Aim
Rewrite the lines below as a numbered list, omitting any blank lines.

================================

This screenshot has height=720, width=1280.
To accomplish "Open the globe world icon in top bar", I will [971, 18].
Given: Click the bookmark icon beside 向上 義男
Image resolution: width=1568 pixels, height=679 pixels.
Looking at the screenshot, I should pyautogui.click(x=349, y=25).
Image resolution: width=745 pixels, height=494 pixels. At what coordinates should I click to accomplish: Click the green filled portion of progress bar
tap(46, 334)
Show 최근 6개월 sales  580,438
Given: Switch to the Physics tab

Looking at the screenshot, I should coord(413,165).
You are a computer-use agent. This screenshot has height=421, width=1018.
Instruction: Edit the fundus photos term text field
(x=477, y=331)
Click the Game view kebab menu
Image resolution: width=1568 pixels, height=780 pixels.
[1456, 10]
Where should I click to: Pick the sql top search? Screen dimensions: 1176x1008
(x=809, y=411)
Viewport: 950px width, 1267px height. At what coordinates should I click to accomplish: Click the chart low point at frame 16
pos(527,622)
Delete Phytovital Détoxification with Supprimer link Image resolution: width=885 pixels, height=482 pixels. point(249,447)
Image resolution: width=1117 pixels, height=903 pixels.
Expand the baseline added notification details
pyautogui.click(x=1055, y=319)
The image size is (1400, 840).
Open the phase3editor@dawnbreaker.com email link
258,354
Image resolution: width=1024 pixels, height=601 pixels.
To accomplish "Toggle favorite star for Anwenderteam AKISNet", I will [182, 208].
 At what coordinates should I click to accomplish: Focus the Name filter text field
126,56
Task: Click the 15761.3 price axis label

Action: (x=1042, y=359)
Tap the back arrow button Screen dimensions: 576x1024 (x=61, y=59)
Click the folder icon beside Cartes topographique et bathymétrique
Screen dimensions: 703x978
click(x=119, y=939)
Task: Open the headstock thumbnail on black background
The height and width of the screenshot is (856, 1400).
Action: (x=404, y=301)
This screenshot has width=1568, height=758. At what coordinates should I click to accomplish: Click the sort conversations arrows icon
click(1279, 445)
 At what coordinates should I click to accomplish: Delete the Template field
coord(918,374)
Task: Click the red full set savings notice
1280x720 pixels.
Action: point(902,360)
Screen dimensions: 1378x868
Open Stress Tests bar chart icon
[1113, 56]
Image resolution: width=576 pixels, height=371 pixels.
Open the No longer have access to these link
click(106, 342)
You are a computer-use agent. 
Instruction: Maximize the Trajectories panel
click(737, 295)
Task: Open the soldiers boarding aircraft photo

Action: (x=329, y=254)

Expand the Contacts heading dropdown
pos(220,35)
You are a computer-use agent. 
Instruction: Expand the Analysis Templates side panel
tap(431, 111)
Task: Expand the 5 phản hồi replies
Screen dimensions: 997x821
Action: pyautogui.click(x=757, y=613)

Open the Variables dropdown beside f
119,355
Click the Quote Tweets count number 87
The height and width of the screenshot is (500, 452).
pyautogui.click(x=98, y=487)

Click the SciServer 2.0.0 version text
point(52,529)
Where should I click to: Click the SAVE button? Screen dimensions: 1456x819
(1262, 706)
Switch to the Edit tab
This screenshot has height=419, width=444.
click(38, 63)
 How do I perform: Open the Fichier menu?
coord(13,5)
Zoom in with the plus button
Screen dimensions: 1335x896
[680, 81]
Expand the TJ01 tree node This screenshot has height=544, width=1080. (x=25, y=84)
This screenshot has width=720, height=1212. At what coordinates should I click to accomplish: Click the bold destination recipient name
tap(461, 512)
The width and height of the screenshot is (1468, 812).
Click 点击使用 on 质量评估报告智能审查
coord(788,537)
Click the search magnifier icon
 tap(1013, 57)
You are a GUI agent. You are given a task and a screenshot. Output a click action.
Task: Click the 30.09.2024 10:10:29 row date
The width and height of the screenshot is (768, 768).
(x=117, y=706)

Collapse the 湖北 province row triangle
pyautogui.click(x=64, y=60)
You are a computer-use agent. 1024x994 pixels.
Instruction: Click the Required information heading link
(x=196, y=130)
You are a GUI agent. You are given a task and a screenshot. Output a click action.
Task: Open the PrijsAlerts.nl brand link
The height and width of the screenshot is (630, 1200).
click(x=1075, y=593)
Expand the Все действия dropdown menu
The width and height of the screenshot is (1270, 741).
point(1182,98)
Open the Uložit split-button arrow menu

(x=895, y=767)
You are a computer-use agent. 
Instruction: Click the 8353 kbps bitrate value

================================

Exercise output
1. This screenshot has height=720, width=1280.
2. To accomplish "Open the globe world icon in top bar", I will [971, 18].
3. Given: Click the bookmark icon beside 向上 義男
4. Image resolution: width=1568 pixels, height=679 pixels.
5. Looking at the screenshot, I should pyautogui.click(x=349, y=25).
6. Image resolution: width=745 pixels, height=494 pixels. At what coordinates should I click to accomplish: Click the green filled portion of progress bar
7. tap(46, 334)
8. Show 최근 6개월 sales  580,438
9. Given: Switch to the Physics tab
10. Looking at the screenshot, I should coord(413,165).
11. You are a computer-use agent. This screenshot has height=421, width=1018.
12. Instruction: Edit the fundus photos term text field
13. (x=477, y=331)
14. Click the Game view kebab menu
15. Image resolution: width=1568 pixels, height=780 pixels.
16. [1456, 10]
17. Where should I click to: Pick the sql top search? Screen dimensions: 1176x1008
18. (x=809, y=411)
19. Viewport: 950px width, 1267px height. At what coordinates should I click to accomplish: Click the chart low point at frame 16
20. pos(527,622)
21. Delete Phytovital Détoxification with Supprimer link Image resolution: width=885 pixels, height=482 pixels. point(249,447)
22. Image resolution: width=1117 pixels, height=903 pixels.
23. Expand the baseline added notification details
24. pyautogui.click(x=1055, y=319)
25. The image size is (1400, 840).
26. Open the phase3editor@dawnbreaker.com email link
27. 258,354
28. Image resolution: width=1024 pixels, height=601 pixels.
29. To accomplish "Toggle favorite star for Anwenderteam AKISNet", I will [182, 208].
30.  At what coordinates should I click to accomplish: Focus the Name filter text field
31. 126,56
32. Task: Click the 15761.3 price axis label
33. Action: (x=1042, y=359)
34. Tap the back arrow button Screen dimensions: 576x1024 (x=61, y=59)
35. Click the folder icon beside Cartes topographique et bathymétrique
36. Screen dimensions: 703x978
37. click(x=119, y=939)
38. Task: Open the headstock thumbnail on black background
39. The height and width of the screenshot is (856, 1400).
40. Action: (x=404, y=301)
41. This screenshot has width=1568, height=758. At what coordinates should I click to accomplish: Click the sort conversations arrows icon
42. click(1279, 445)
43.  At what coordinates should I click to accomplish: Delete the Template field
44. coord(918,374)
45. Task: Click the red full set savings notice
46. 1280x720 pixels.
47. Action: point(902,360)
48. Screen dimensions: 1378x868
49. Open Stress Tests bar chart icon
50. [1113, 56]
51. Image resolution: width=576 pixels, height=371 pixels.
52. Open the No longer have access to these link
53. click(106, 342)
54. You are a computer-use agent. 
55. Instruction: Maximize the Trajectories panel
56. click(737, 295)
57. Task: Open the soldiers boarding aircraft photo
58. Action: (x=329, y=254)
59. Expand the Contacts heading dropdown
60. pos(220,35)
61. You are a computer-use agent. 
62. Instruction: Expand the Analysis Templates side panel
63. tap(431, 111)
64. Task: Expand the 5 phản hồi replies
65. Screen dimensions: 997x821
66. Action: pyautogui.click(x=757, y=613)
67. Open the Variables dropdown beside f
68. 119,355
69. Click the Quote Tweets count number 87
70. The height and width of the screenshot is (500, 452).
71. pyautogui.click(x=98, y=487)
72. Click the SciServer 2.0.0 version text
73. point(52,529)
74. Where should I click to: Click the SAVE button? Screen dimensions: 1456x819
75. (1262, 706)
76. Switch to the Edit tab
77. This screenshot has height=419, width=444.
78. click(38, 63)
79.  How do I perform: Open the Fichier menu?
80. coord(13,5)
81. Zoom in with the plus button
82. Screen dimensions: 1335x896
83. [680, 81]
84. Expand the TJ01 tree node This screenshot has height=544, width=1080. (x=25, y=84)
85. This screenshot has width=720, height=1212. At what coordinates should I click to accomplish: Click the bold destination recipient name
86. tap(461, 512)
87. The width and height of the screenshot is (1468, 812).
88. Click 点击使用 on 质量评估报告智能审查
89. coord(788,537)
90. Click the search magnifier icon
91.  tap(1013, 57)
92. You are a GUI agent. You are given a task and a screenshot. Output a click action.
93. Task: Click the 30.09.2024 10:10:29 row date
94. The width and height of the screenshot is (768, 768).
95. (x=117, y=706)
96. Collapse the 湖北 province row triangle
97. pyautogui.click(x=64, y=60)
98. You are a computer-use agent. 1024x994 pixels.
99. Instruction: Click the Required information heading link
100. (x=196, y=130)
101. You are a GUI agent. You are given a task and a screenshot. Output a click action.
102. Task: Open the PrijsAlerts.nl brand link
103. The height and width of the screenshot is (630, 1200).
104. click(x=1075, y=593)
105. Expand the Все действия dropdown menu
106. The width and height of the screenshot is (1270, 741).
107. point(1182,98)
108. Open the Uložit split-button arrow menu
109. (x=895, y=767)
110. You are a computer-use agent. 
111. Instruction: Click the 8353 kbps bitrate value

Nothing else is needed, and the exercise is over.